Мама поняла, что имеет в виду эта дама, но не смогла вместе с ней посмеяться над черным мужчиной, даже если шутка относилась всего лишь к его полу.

Джеймс вернулся часа через два. Магазин уже закрывался, и мама приводила в порядок свою стойку: выбрасывала обрезки бечевки, расставляла держатели для клейкой ленты, пересчитывала коробки для рубашек. Мужчина снова подал ей разделочный нож.

– Это хороший нож, – сказала она, отрывая треугольник цветочной бумаги от рулона. – Я не хотела вас обидеть.

Тот ничего не ответил, но, расправляя уголки и скручивая клейкую ленту в колечко, чтобы приклеить и верхний, и нижний слой бумаги, мама заметила, как надулась шея покупателя.

Она протянула коробочку с великолепным двойным бантом, подумав: «А я не перестаралась?» И представила, как жена развязывает ленточки, воображая, что подарок такой же роскошный, как обертка… Но потом решила, что это не ее проблемы.

– И вот это, – с силой выдохнул мужчина, подавая баночку с твердыми духами.

– Вашей жене понравятся, – заверила мама. – Она с удовольствием будет вынимать эту баночку из сумки так, чтобы все подруги рассмотрели.

Маме показалось, что она слишком много болтает, но этот странный мужчина молча таращился на нее, и кто-то должен был говорить. Она обернула баночку в дерзкую красную бумагу и перевязала простой золотой лентой.

– Поглядите-ка. Получилось похоже на попку.

Мама подвинула подарок покупателю, но тот отпихнул его обратно:

– Э-э-э-т-то… – Он оборвал себя и попытался сказать снова. – Д-д-д…

Потом замолчал.

– Что-то не так? Вы хотите оба подарка упаковать в одинаковую бумагу?

Плечо покупателя судорожно дернулось, и он выпалил:

– Это для вас.

Мама посмотрела на свою левую руку: на безымянном пальце все еще было обручальное кольцо, хотя они с Клэренсом разошлись год назад и он был помолвлен с другой. Мама носила кольцо, чтобы показать наличие определенных убеждений.
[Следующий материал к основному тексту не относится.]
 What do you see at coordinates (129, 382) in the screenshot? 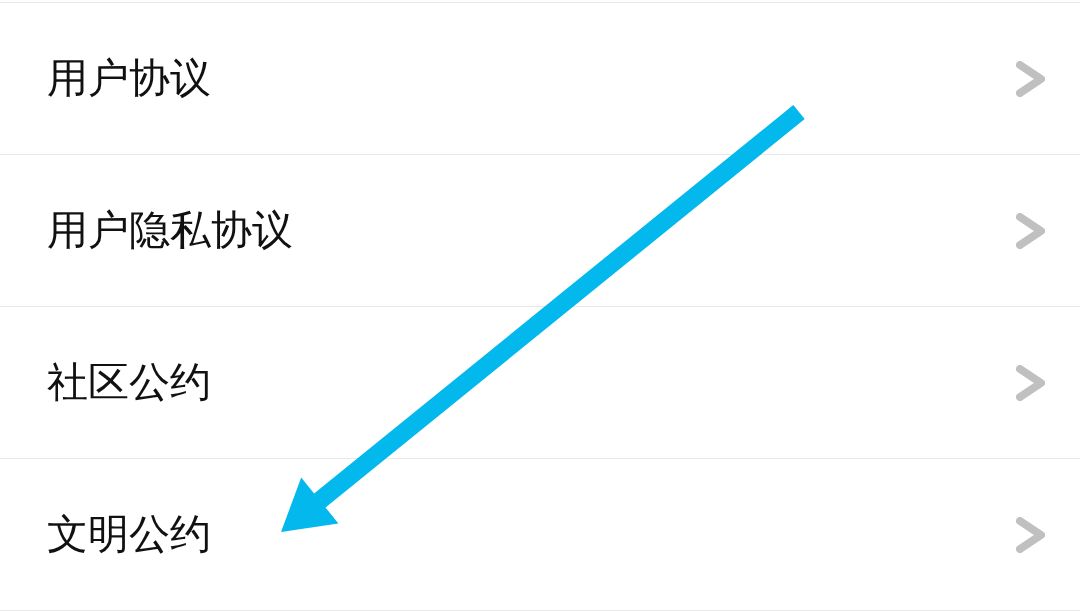
I see `row-label: 社区公约` at bounding box center [129, 382].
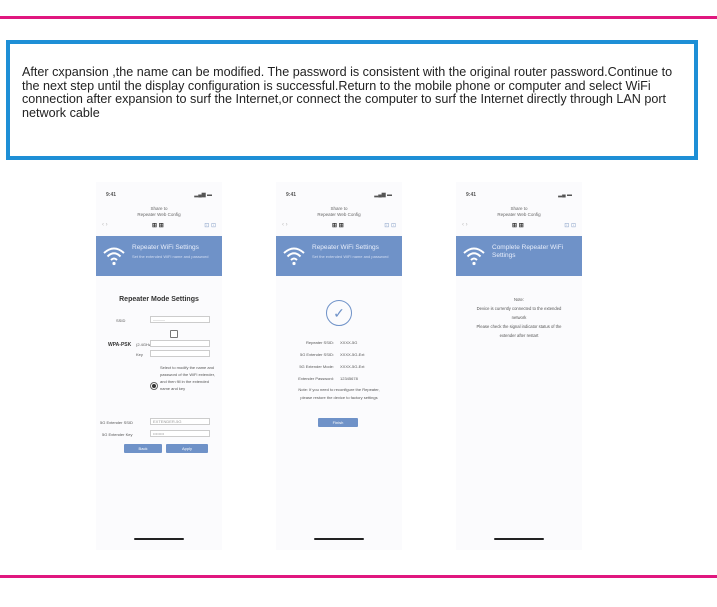  Describe the element at coordinates (121, 320) in the screenshot. I see `ssid-label: SSID` at that location.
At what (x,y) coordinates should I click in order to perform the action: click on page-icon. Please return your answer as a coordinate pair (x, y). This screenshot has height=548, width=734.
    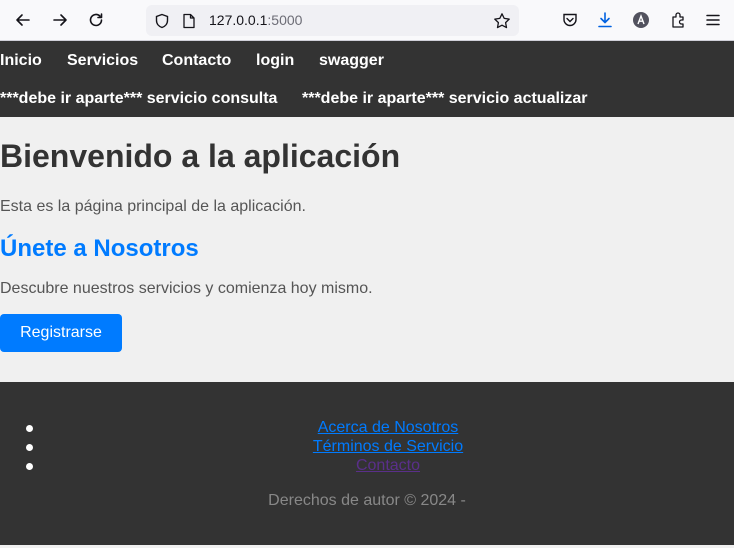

Каждую неделю она читала журнал «Лайф», так что знала: вся страна помешана на свободной любви и не утруждается мыть голову, однако ей не по душе была молодежь, которая за собой не следит. Она скорее ассоциировала себя с активистками Розой Паркс [4] или Эллой Бейкер [5], величественными и порядочными, похожими на нитку жемчуга.

– Пожалуйста, возьмите, – попросил мужчина, снова подталкивая подарок в красной обертке.

И она приняла его, не только потому, что это был прекрасный подарок (мама не раз посматривала на золотистую баночку на полке магазина, украдкой приоткрывала крышку, проводила пальцем по поверхности духов и наносила на виски). Мама рассказывала, что оценила его усилия: чтобы подарить этот парфюм, мужчина поборол заикание.

– Спасибо, сэр.

– Не называйте меня «сэр». Меня зовут Джеймс Уизерспун. Не надо меня бояться. Я просто захотел вам что-нибудь подарить.

Всю следующую неделю мама в глубине души ожидала, что Джеймс Уизерспун вот-вот поднимется в ее отдел на эскалаторе. Уилли-Мэй заметила, что мужики ничего не делают просто так, и мама была согласна. Эта баночка духов стоила дороже, чем разделочный нож. Если мужчина потратил на нее больше, чем на жену, он точно придет снова.

– Есть такие, которые вернутся, если раскошелились для тебя на какое-нибудь занюханное мятное суфле в шоколаде. Деньги нужны, чтобы купить подружку, и мужики это знают.

(Милая Уилли-Мэй, которую я всегда звала тетей, была свидетельницей на незаконной свадьбе родителей через четыре месяца после моего рождения, стала моей крестной и в детстве всегда была ко мне добра. Она погибла вскоре после того, как с нами произошла вся эта история: ее застрелил собственный парень, красавчик по имени Уильям. Я по ней очень тоскую.)